ANKARA

Mustafa Kemal, Dumlupınar'da, eşi Latife Hanım ile 30 Ağustos 1924 günü katıldığı ''Meçhul Asker Anıtı''nın temel atma töreninde, zaferin kazanıldığı o günleri adeta yeniden yaşadı.

''Tıpkı bugün gibi'' dediği konuşmasında, anıtın temelinin atıldığı tepeye 2 yıl önce gelişini ve alevlerin yükseldiği savaş alanını anlatan Mustafa Kemal, ''29/30 Ağustos sabaha karşı'', Garp Cephesi Harekat Şubesi Müdürü Tevfik Bey'in (Bıyıklıoğlu) getirdiği, savaşta son durumu gösteren harita üzerine ''Derhal Fevzi (Çakmak) ve İsmet (İnönü) paşaları'' çağırtarak, düşmanı yok edecek yeni emrini verdi.

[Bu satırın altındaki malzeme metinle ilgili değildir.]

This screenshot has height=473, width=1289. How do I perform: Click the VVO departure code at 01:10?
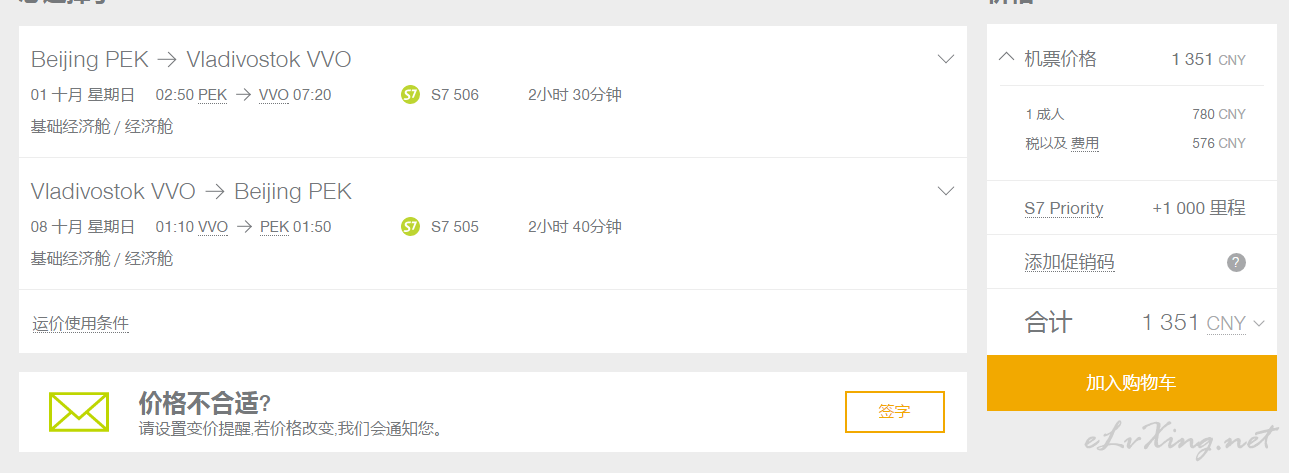[x=213, y=227]
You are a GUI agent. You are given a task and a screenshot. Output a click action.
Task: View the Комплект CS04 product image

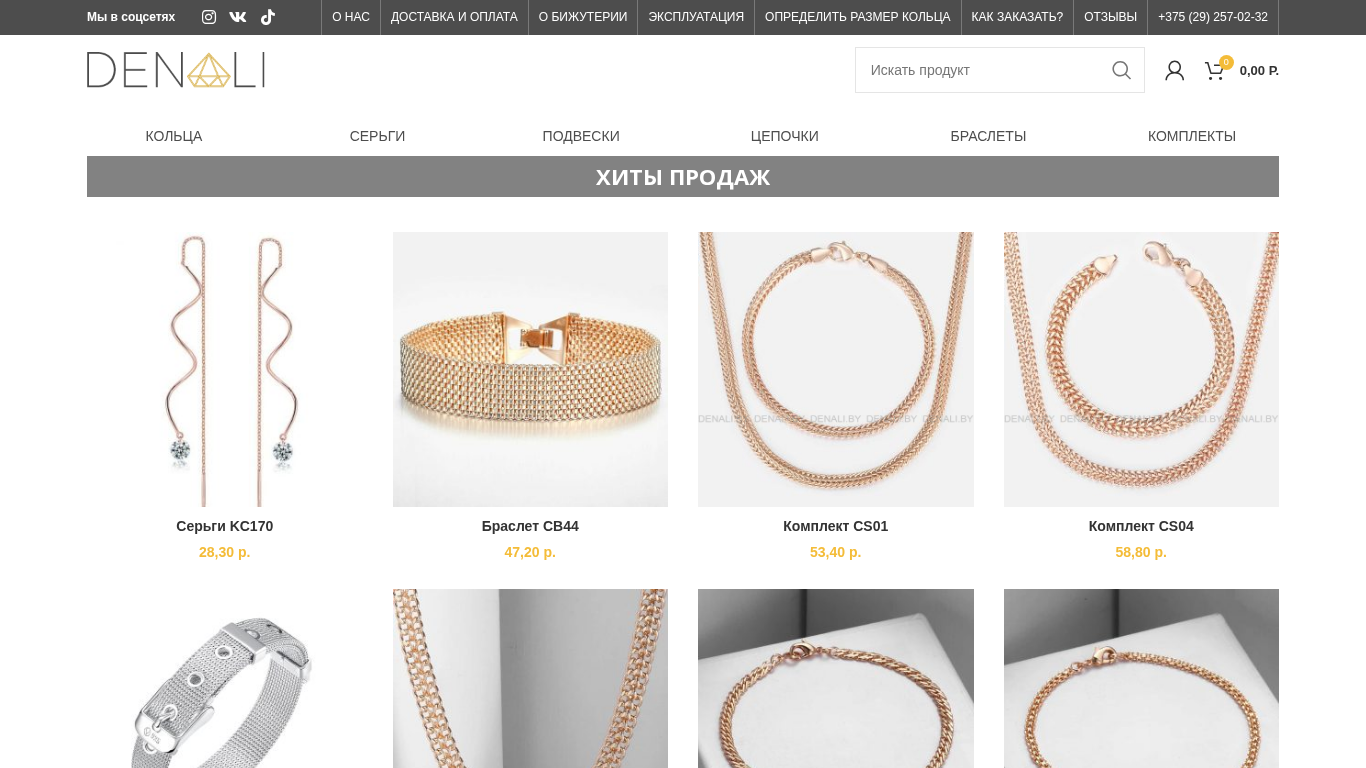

Kendisi de cepheye hareket eden Mustafa Kemal, saatler ilerleyip sonuç alınınca, 31 Ağustos sabahı savaş meydanını dolaştı. Mustafa Kemal, gördüğü manzarayı törende aktarırken, ordunun zaferinin büyüklüğünü, buna karşılık ''hasım ordunun'' uğratıldığı felaketin dehşetini ve savaş meydanından toplanan ölülerin, esir kafilelerinin oluşturduğu görünümün ''bir mahşeri'' andırdığından söz etti.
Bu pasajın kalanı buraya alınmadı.